(Provided data):
——
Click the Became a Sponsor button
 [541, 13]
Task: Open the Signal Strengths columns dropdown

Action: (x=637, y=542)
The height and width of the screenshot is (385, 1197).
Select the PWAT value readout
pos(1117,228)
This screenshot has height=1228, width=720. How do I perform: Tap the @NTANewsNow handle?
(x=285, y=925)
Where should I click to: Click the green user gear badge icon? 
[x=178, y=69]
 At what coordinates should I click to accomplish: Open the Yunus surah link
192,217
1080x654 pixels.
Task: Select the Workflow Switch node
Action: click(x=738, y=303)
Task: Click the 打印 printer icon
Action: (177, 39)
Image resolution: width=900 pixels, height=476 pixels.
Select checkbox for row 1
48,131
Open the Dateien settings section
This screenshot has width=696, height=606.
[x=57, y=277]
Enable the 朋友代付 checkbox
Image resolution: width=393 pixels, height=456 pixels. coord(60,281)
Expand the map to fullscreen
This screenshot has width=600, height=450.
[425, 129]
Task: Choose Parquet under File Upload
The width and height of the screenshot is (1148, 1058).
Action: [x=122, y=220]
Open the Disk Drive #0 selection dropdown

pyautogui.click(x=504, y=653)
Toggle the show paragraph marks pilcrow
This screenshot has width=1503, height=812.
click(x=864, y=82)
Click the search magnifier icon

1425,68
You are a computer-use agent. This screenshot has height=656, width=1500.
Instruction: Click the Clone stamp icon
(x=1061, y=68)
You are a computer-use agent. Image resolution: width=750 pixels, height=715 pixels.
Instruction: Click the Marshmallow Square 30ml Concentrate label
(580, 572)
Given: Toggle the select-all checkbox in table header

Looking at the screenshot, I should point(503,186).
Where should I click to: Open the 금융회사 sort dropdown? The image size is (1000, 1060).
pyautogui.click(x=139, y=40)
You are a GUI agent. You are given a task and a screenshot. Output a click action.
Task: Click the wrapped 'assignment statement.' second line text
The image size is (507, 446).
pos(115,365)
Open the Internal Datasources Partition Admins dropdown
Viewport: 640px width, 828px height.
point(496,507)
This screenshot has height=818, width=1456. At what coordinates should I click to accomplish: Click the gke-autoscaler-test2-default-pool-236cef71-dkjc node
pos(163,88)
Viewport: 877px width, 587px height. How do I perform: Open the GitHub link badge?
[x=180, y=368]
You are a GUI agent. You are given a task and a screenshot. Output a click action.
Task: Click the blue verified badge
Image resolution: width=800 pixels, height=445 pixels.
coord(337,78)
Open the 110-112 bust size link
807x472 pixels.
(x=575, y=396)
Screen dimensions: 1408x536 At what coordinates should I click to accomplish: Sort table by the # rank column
——
(Given instruction):
Convert the listing above into a Markdown table with the columns Row and Line, giving each line its own row and leaving out blank lines.

(Result):
| Row | Line |
|---|---|
| 1 | Click the Became a Sponsor button |
| 2 |  [541, 13] |
| 3 | Task: Open the Signal Strengths columns dropdown |
| 4 | Action: (x=637, y=542) |
| 5 | The height and width of the screenshot is (385, 1197). |
| 6 | Select the PWAT value readout |
| 7 | pos(1117,228) |
| 8 | This screenshot has height=1228, width=720. How do I perform: Tap the @NTANewsNow handle? |
| 9 | (x=285, y=925) |
| 10 | Where should I click to: Click the green user gear badge icon?  |
| 11 | [x=178, y=69] |
| 12 |  At what coordinates should I click to accomplish: Open the Yunus surah link |
| 13 | 192,217 |
| 14 | 1080x654 pixels. |
| 15 | Task: Select the Workflow Switch node |
| 16 | Action: click(x=738, y=303) |
| 17 | Task: Click the 打印 printer icon |
| 18 | Action: (177, 39) |
| 19 | Image resolution: width=900 pixels, height=476 pixels. |
| 20 | Select checkbox for row 1 |
| 21 | 48,131 |
| 22 | Open the Dateien settings section |
| 23 | This screenshot has width=696, height=606. |
| 24 | [x=57, y=277] |
| 25 | Enable the 朋友代付 checkbox |
| 26 | Image resolution: width=393 pixels, height=456 pixels. coord(60,281) |
| 27 | Expand the map to fullscreen |
| 28 | This screenshot has width=600, height=450. |
| 29 | [425, 129] |
| 30 | Task: Choose Parquet under File Upload |
| 31 | The width and height of the screenshot is (1148, 1058). |
| 32 | Action: [x=122, y=220] |
| 33 | Open the Disk Drive #0 selection dropdown |
| 34 | pyautogui.click(x=504, y=653) |
| 35 | Toggle the show paragraph marks pilcrow |
| 36 | This screenshot has width=1503, height=812. |
| 37 | click(x=864, y=82) |
| 38 | Click the search magnifier icon |
| 39 | 1425,68 |
| 40 | You are a computer-use agent. This screenshot has height=656, width=1500. |
| 41 | Instruction: Click the Clone stamp icon |
| 42 | (x=1061, y=68) |
| 43 | You are a computer-use agent. Image resolution: width=750 pixels, height=715 pixels. |
| 44 | Instruction: Click the Marshmallow Square 30ml Concentrate label |
| 45 | (580, 572) |
| 46 | Given: Toggle the select-all checkbox in table header |
| 47 | Looking at the screenshot, I should point(503,186). |
| 48 | Where should I click to: Open the 금융회사 sort dropdown? The image size is (1000, 1060). |
| 49 | pyautogui.click(x=139, y=40) |
| 50 | You are a GUI agent. You are given a task and a screenshot. Output a click action. |
| 51 | Task: Click the wrapped 'assignment statement.' second line text |
| 52 | The image size is (507, 446). |
| 53 | pos(115,365) |
| 54 | Open the Internal Datasources Partition Admins dropdown |
| 55 | Viewport: 640px width, 828px height. |
| 56 | point(496,507) |
| 57 | This screenshot has height=818, width=1456. At what coordinates should I click to accomplish: Click the gke-autoscaler-test2-default-pool-236cef71-dkjc node |
| 58 | pos(163,88) |
| 59 | Viewport: 877px width, 587px height. How do I perform: Open the GitHub link badge? |
| 60 | [x=180, y=368] |
| 61 | You are a GUI agent. You are given a task and a screenshot. Output a click action. |
| 62 | Task: Click the blue verified badge |
| 63 | Image resolution: width=800 pixels, height=445 pixels. |
| 64 | coord(337,78) |
| 65 | Open the 110-112 bust size link |
| 66 | 807x472 pixels. |
| 67 | (x=575, y=396) |
| 68 | Screen dimensions: 1408x536 At what coordinates should I click to accomplish: Sort table by the # rank column |